Cesc Fabregas Frustrasi di Barcelona
Kekecewaan sepertinya tidak khusus milik Cristiano Ronaldo
Penulis:
Deodatus Pradipto
Editor:
Toni Bramantoro
TRIBUNNEWS.COM, BARCELONA - Kekecewaan sepertinya tidak khusus milik Cristiano Ronaldo. Cesc Fabregas akhirnya mengakui dirinya juga tengah frustrasi lantaran jarang mendapat kesempatan bermain di Barcelona.Kekecewaan Fabregas terungkap pertama kali usai digantikan pada menit ke-63 saat menjamu Valencia di Camp Nou, akhir pekan lalu. Di bangku cadangan, ekspresi wajah pria 25 tahun tersebut tampak dingin dan memperlihatkan kekecewaan.

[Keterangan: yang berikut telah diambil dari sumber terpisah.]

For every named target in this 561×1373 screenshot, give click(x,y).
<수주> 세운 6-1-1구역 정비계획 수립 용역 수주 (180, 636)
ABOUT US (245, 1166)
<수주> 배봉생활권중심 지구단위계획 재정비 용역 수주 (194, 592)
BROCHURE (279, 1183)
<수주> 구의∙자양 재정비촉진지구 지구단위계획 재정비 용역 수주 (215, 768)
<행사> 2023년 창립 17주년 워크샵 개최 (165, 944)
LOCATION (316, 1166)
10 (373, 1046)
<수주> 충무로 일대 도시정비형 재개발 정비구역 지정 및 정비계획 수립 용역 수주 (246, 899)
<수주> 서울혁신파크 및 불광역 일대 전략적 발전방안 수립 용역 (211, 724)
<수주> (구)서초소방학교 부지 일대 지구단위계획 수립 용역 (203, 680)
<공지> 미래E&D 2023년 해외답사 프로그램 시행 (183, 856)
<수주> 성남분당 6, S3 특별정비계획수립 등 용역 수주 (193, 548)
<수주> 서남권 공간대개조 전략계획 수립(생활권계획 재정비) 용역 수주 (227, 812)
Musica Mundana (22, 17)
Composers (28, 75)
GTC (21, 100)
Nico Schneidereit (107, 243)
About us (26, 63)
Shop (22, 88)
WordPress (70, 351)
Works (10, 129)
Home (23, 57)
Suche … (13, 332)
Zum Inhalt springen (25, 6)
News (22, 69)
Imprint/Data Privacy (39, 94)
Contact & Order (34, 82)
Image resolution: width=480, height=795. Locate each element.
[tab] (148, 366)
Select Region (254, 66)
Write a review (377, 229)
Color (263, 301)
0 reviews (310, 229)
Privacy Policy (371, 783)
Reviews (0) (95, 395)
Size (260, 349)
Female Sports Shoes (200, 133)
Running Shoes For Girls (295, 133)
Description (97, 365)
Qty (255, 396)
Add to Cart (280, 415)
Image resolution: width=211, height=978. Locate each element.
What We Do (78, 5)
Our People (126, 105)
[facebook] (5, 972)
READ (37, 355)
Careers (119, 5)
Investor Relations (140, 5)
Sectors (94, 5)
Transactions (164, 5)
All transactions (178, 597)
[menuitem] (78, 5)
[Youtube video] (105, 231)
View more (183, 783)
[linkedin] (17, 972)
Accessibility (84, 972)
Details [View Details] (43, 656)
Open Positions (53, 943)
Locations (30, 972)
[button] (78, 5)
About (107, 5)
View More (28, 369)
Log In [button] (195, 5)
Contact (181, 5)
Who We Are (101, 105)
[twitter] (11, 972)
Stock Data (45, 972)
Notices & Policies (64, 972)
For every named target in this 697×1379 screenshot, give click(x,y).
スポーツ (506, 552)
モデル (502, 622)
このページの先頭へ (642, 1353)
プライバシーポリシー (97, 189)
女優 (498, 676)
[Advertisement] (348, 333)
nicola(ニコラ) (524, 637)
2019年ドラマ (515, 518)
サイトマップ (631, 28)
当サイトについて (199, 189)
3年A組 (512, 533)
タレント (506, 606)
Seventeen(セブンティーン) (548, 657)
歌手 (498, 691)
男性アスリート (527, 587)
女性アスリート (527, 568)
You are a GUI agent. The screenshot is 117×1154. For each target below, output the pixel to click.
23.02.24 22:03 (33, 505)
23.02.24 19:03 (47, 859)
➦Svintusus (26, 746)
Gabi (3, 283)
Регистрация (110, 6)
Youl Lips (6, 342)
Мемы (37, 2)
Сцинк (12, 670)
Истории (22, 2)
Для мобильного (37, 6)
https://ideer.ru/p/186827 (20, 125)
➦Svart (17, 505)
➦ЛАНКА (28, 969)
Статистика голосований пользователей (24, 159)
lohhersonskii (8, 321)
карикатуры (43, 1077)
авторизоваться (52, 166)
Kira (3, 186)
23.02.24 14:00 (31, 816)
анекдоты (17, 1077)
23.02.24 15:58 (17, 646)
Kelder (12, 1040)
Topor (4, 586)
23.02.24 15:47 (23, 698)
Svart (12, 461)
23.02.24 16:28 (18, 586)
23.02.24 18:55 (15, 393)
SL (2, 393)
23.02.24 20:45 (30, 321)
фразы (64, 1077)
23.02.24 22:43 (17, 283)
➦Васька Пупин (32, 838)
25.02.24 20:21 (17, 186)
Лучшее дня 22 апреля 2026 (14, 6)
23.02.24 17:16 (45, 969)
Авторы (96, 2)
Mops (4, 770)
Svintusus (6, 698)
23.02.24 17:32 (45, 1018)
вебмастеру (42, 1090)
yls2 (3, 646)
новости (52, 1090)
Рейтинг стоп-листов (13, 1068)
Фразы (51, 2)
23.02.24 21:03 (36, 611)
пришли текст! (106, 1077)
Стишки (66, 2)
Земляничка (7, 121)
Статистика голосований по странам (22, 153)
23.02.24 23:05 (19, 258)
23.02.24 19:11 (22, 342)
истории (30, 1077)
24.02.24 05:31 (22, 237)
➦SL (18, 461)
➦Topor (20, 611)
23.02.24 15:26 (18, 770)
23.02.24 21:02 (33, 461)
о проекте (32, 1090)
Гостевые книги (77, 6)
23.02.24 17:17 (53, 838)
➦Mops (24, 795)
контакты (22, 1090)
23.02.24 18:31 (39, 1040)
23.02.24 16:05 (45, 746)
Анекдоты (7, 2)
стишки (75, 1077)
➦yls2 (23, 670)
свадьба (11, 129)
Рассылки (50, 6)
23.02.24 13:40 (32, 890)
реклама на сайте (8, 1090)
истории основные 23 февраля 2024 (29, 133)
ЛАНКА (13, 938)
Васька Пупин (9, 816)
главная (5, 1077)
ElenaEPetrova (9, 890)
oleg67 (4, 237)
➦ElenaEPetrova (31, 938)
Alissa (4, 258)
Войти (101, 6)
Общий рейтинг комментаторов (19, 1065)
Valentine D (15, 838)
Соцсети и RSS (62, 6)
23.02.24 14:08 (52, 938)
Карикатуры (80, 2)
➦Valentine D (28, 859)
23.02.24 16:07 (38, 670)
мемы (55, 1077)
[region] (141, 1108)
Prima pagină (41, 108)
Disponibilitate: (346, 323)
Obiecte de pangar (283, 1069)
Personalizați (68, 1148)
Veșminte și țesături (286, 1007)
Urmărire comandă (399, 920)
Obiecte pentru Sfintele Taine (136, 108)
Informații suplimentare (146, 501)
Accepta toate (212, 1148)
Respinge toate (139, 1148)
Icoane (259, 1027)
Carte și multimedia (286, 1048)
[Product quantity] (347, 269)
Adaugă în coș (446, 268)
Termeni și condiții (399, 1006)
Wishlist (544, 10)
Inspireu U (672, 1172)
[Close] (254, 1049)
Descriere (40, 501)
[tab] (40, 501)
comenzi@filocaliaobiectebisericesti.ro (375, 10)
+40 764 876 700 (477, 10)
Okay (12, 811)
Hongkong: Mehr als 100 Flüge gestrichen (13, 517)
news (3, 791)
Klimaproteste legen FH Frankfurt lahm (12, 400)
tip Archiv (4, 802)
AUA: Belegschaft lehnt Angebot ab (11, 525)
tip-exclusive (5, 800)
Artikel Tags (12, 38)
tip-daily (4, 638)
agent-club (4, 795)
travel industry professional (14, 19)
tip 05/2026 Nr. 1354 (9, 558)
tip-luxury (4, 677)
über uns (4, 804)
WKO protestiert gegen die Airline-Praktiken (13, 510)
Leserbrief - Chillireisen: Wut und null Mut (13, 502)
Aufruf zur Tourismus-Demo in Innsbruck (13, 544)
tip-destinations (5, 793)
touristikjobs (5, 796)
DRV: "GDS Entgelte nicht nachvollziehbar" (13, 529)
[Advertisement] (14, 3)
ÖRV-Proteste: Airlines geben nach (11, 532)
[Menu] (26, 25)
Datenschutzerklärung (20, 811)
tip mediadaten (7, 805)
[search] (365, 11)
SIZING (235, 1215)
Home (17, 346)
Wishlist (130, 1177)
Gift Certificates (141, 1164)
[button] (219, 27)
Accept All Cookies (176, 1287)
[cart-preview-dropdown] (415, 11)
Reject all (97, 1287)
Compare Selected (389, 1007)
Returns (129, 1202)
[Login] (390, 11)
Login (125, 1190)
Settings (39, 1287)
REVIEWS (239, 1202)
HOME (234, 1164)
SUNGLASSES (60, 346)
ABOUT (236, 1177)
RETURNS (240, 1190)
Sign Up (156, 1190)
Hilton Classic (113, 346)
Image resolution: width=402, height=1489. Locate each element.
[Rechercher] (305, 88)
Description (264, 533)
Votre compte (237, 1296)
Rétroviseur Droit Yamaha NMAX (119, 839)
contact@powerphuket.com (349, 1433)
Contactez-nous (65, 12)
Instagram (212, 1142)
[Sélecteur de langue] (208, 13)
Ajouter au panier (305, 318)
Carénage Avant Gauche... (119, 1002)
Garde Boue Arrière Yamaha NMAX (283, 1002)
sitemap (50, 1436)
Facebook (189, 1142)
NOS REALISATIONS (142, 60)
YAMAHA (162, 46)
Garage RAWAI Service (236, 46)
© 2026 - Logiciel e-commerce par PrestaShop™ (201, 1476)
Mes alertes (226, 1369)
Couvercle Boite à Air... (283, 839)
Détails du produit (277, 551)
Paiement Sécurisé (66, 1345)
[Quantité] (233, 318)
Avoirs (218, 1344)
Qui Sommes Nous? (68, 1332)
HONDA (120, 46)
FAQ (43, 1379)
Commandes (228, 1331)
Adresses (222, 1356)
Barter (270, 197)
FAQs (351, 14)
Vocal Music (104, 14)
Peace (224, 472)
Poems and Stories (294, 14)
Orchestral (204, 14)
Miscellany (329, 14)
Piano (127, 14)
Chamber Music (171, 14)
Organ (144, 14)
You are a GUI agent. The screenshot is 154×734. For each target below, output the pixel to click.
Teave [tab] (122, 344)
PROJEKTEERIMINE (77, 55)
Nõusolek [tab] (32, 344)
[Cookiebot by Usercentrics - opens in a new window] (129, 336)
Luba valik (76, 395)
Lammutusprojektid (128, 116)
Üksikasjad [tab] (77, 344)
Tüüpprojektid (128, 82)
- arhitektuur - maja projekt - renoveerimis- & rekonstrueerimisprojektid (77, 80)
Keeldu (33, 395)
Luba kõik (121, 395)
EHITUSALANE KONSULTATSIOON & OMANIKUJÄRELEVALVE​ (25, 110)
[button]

Kekecewaan Fabregas beralasan. Meskipun selalu bermain sebagai starter hingga tiga jornada Primera Liga, eks kapten Arsenal ini bak berperan cameo, atau tampil sebentar bagi klub masa kecilnya tersebut. Fabregas jarang mendapat kesempatan bermain penuh pada satu pertandingan sejak dipulangkan tahun lalu dengan banderol 30 juta Pounds.
Meski kecewa jarang mendapat kesempatan bermain penuh, Fabregas secara bijak mengaku sengaja menyembunyikan kekecewaan itu, tidak seperti yang dilakukan Cristiano Ronaldo. Pasalnya, jebolan La Masia itu tidak ingin pelatih maupun rekan-rekan setimnya melihat raut wajah tersebut.
“Tidak ada hal yang menarik selain menjadi pemain pengganti hebat di dunia sepakbola. Saya tidak bisa memberitahu kepada Anda apa yang membuatnya menjadi pengganti hebat. Saya selalu mengharapkan yang terbaik bagi rekan-rekan setim dan menunjukkan wajah bahagia. Jika saya harus menunjukkan wajah tidak bahagia maka biarkan saja namun, saya tidak akan pernah membiarkan rekan-rekan setim atau manajer melihatnya,” ungkap pria yang sudah dua kali mengunjungi Jakarta tersebut di Daily Mail.
Sejak kembali dari masa “sekolah” selama delapan tahun di Arsenal, Fabregras tidak bisa mengoyak ketergantungan klub asal Catalan tersebut pada duet Xaviesta, Xavi Hernandez dan Andres Iniesta, plus Sergio Busquets. Apalagi, sekarang ditambah kedatangan eks rekan setimnya di Arsenal, Alex Song.
Fabregas sebenarnya diberkahi kemampuan untuk bermain di sejumlah posisi, termasuk penyerang. Namun, Fabregas toh kesulitan mendapatkan posisi tersebut lantaran Barcelona juga memiliki barisan penyerang yang dominan.
“Semua orang suka bermain setiap menit per musimnya. Saya selalu mengatakan bahwa saya bermain untuk tim terbaik di dunia, namun saya datang ke sini untuk bersaing, belajar, dan menikmati, bukan untuk duduk mematahkan otak saya. Manajer tahu apa yang bisa saya tawarkan. Namun terlepas dair tiga posisi yang bisa saya mainkan, saya sedang bersaing dengan tiga pemain terbaik di dunia,” tutur pemain seangkatan Lionel Messi dan Gerard Pique tersebut di La Masia.
Situasi ini tentu tidak mengenakkan bagi Fabregas. Sebagai pemain yang masih terhitung muda, karirnya bisa tamat jika tak kunjung mendapat kesempatan bermain yang banyak. Opsi terbaik adalah angkat koper dari Camp Nou. Duta anti-rasisme tersebut mengaku siap jika dilepas Tito Vilanova meskipun mengatakan masih akan berjuang mendapatkan tempat di Barcelona.
“Saya senang bisa menjadi bagian dari tim ini namun ketika pelatih mengatakan kepada saya saya harus pergi, maka saya akan pergi. Namun saya tidak akan membuatnya mudah bagi dia. Saya akan terus berusaha, menanti waktu kapan situasi ini akan berubah. Saya datang ke sini untuk menatap karir saya,” jelas pengidola Pep Guardiola itu.